- Brief
Copy the lines of the listing from the line with "Given: Open the" to the line with "Looking at the", changing "Image" to "Screenshot" and leaving everything else as it is.

- Data provided
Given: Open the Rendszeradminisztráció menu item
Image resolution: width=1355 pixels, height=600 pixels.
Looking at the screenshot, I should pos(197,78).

...

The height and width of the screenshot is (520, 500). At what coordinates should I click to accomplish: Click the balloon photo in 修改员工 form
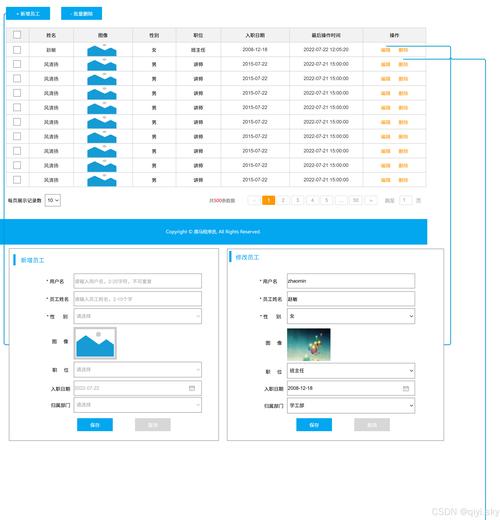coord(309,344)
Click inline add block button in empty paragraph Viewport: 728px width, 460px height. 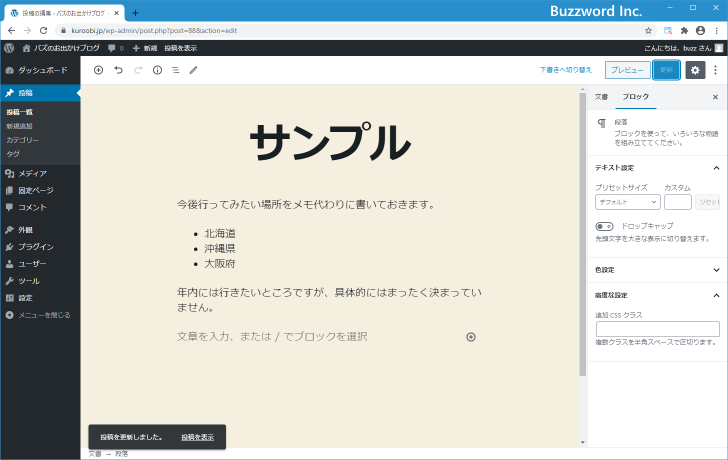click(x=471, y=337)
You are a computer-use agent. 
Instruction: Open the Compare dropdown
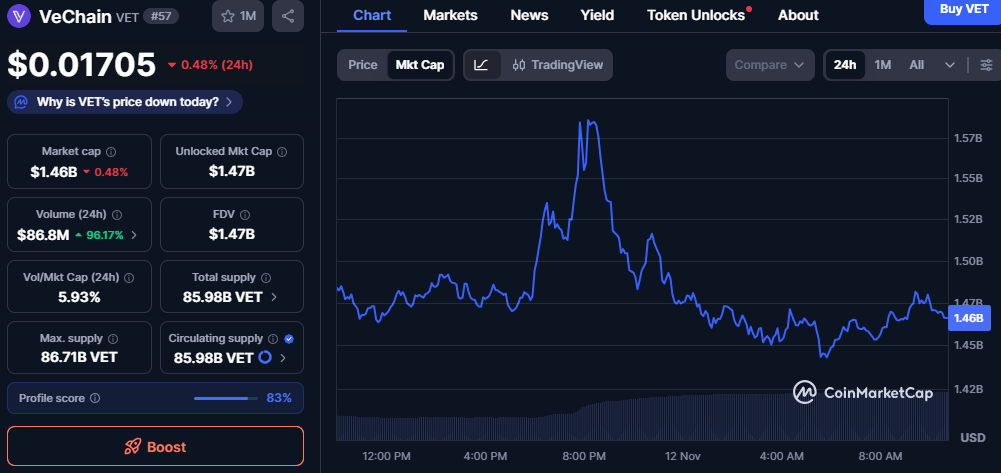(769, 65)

- Response
Given: Open the Rendszeradminisztráció menu item
Screenshot resolution: width=1355 pixels, height=600 pixels.
Looking at the screenshot, I should pos(197,78).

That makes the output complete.